Santa Isabel

Según cuentan los del campo, una pareja recorría estos parajes, y él, con una sonrisa indomable, dijo:

— No se preocupe, cariño. Si usted cae, me llevas contigo, pa’l infierno y de vuelta.

— Tonto, del infierno no vuelve nadie — respondió su reina.

— Yo, que sí soy bravo, mi negra, por usted me quemo pa’ siempre. Si el calor que tenemos tú y yo, no lo aguanta nadie.

— Serás bravo, pero bruto, Ignacio. Déjate de juegos, muchacho.

A mitad de camino impaciente, Ignacio susurró:

— Venga, mi negra hermosa, que somos como esta tierra. Descansa aquí conmigo un poco, que este guayacán es lo más bonito, después de ti, que he visto.

El cielo se tornó en un lienzo oscuro, pero, sobre ellos solo corría una brisa suave. Las nubes, transformadas en muros negros, ocultaban un carnaval de luces que iluminaban el valle y encendían la pasión en los corazones de los amantes.

Entre suspiros y quejidos, se entregaron el uno al otro, entrelazando sus almas más allá de la carne.

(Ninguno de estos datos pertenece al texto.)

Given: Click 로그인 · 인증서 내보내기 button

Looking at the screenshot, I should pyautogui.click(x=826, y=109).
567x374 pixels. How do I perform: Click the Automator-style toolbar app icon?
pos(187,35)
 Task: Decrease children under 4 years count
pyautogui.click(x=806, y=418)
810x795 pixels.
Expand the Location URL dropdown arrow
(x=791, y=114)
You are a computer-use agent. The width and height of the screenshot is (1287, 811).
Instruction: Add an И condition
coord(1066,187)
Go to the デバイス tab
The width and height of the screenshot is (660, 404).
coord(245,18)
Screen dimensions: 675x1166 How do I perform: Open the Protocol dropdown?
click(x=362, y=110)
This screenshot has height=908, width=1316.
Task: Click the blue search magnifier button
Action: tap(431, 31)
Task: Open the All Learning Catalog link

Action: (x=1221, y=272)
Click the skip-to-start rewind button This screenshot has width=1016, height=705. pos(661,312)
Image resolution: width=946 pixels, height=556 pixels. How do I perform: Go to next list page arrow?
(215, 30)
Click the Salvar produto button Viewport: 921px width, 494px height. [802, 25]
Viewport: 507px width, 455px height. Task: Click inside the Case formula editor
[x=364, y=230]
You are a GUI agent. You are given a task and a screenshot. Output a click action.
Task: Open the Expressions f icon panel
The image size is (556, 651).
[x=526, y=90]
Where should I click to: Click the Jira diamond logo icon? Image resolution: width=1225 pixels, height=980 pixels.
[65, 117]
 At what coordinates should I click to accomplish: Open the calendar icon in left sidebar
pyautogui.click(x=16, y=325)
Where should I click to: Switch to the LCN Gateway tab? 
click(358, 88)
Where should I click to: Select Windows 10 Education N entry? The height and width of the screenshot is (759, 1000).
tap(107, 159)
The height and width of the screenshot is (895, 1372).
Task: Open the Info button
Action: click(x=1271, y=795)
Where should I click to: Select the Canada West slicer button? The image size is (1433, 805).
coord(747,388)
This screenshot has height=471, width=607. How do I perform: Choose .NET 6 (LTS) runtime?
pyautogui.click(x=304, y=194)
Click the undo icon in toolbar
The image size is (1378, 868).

— Negra mía, si solo fueras toda mía, te daría mi vida.

— Pero ¿qué hablas, Ignacio, si nací siendo tuya? Eres tú quien debe prometerme: sé mío por siempre

— Tuyo como la tierra es del hombre, y nuestra alma es de Dios. Tuyo como mío soy, tuyo seré hasta que el ocaso caiga por última vez.

Y así, abrazados al tronco que fue su testigo, descansaron hasta que el amanecer desvaneció sus cuerpos, dejando solo el rastro de su pasión en las raíces del llano. Pasión que todavía hace eco en la ciénega, y susurra la lluvia.